“Oh, it isn’t really late yet,” laughed the boy. “It’s such a peachy night that I hate to go below. So does Pickles, don’t you, you old rascal?”
Apparently he did, for he wagged a stiff tail enthusiastically and burrowed his nose further into the crook of the boy’s arm.
“Well, don’t make it too late,” advised his father, turning away. “If I find you on deck at seven bells I’ll put you in the lazaret on hard tack and water for the rest of the voyage.” With which dire threat Captain Troy strode off toward the stern.
Left to themselves, boy and dog sat a few minutes longer, and then, finding that the breeze was seeking them out, arose. Nelson yawned deeply and Pickles wagged his tail, as they went sleepily aft to the companion.

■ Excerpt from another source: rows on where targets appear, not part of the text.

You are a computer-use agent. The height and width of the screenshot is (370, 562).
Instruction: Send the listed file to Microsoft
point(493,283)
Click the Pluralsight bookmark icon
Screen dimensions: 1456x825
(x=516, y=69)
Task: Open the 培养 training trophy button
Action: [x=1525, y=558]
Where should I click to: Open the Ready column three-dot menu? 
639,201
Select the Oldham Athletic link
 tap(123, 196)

As Nelson’s head dropped below the deck level he caught an uncertain glimpse of his father’s form by the helmsman and a glowing speck that showed that Leo’s pipe was drawing well. Nelson shared his father’s cabin, and twenty minutes later he was sound asleep there, while Pickles, half under the bunk and half out, twitched his legs and made little sounds, dreaming, perhaps, that he was doing battle royal with some long-whiskered, squeaking denizen of the hold.

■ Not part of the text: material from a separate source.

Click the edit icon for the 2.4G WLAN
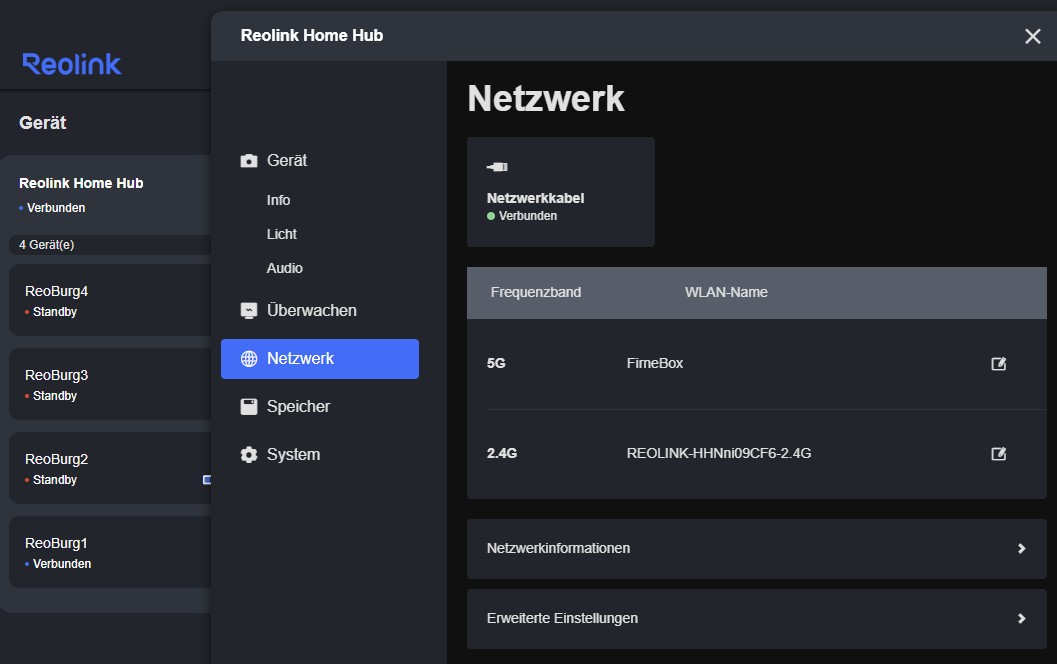Image resolution: width=1057 pixels, height=664 pixels. [998, 454]
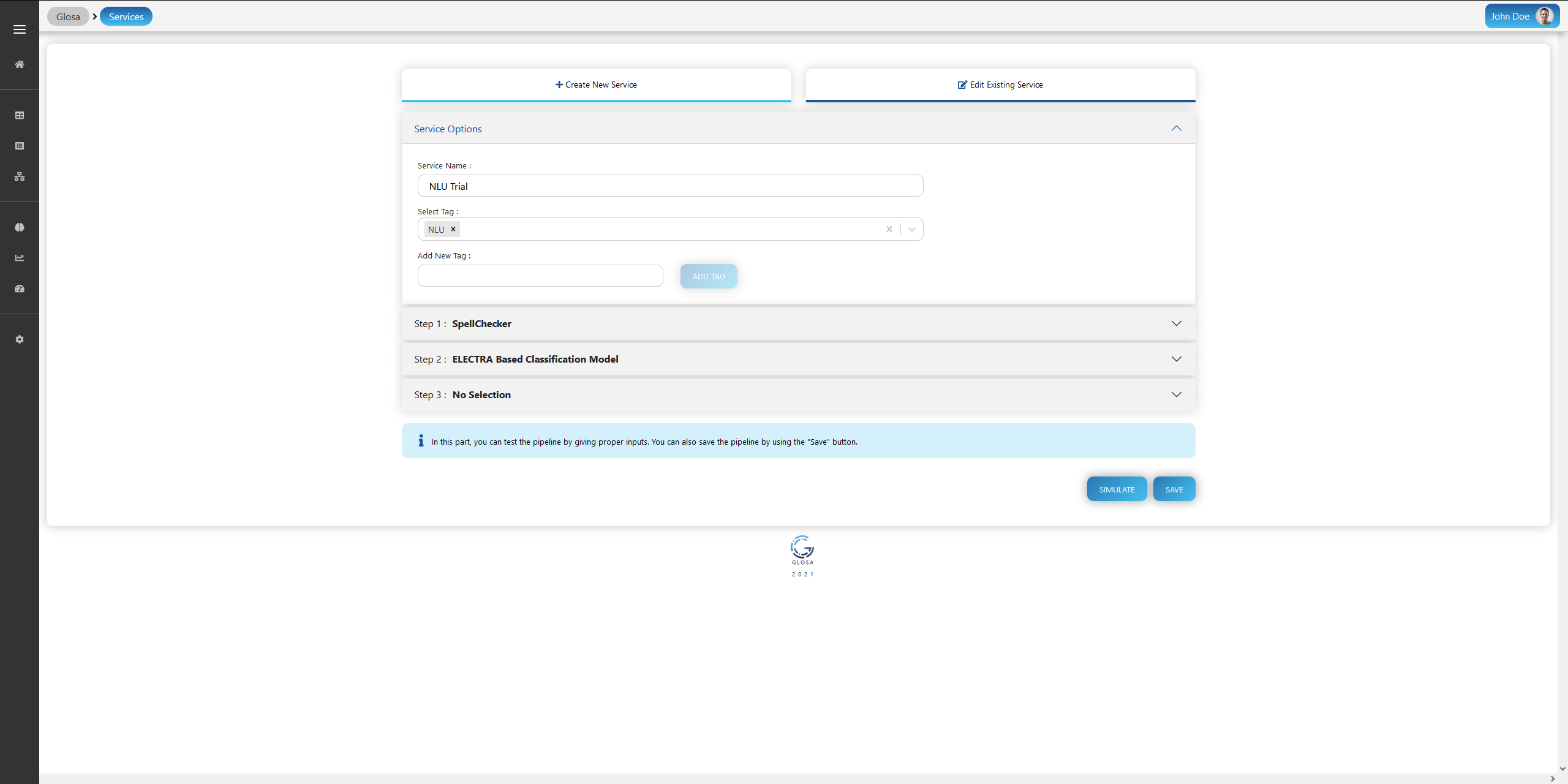Image resolution: width=1568 pixels, height=784 pixels.
Task: Click ADD TAG button for new tag
Action: [x=708, y=276]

Seven bells had struck some time ago, when Nelson was midway between sleeping and waking, and now it was close on midnight. From across the passage came the deep snores of Mr. Cupples. The mate was a vigorous, hearty man even when he slumbered. In the dimly lighted captain’s cabin Pickles, having vanquished his adversary, sighed and stretched his long legs into new positions, without waking, and the boy above, dreaming, too, doubtless, muttered faintly in his sleep. And then——
And then he awoke to chaos!
The first disturbing sound had been a dull, crackling thud from somewhere forward, and the schooner had reeled and shivered with the shock as though she had driven head-on to a reef. The second sound had followed so close on the heels of the first that it had been virtually but a continuation of it. Nelson was never certain that he had heard the first sound at all, for he came fully awake with his ears fairly splitting with the awful concussion that shook the ship. The noise was beyond imagination, and yet so peculiar that he knew instinctively what it meant.
An explosion!
Confused, frightened, too, if the truth must be told, he struggled from his berth. The light was out. Somewhere in the darkness Pickles was whimpering. On deck were shouts and the rushing of heavy feet. The cabin floor slanted amazingly and Nelson, groping for the passage, found the door swung wide and had to pull himself through the aperture with a hand on each side of the frame. He remembered the dog then and called. But his heart was beating too loudly for him to know whether Pickles followed as, clinging to whatever his groping hands encountered, he made his way to the companion. As he set foot on the lowest step another rending shock shook the Jonas Clinton, and there was the sound of splintering wood and the crash of yards and tackle to the deck above.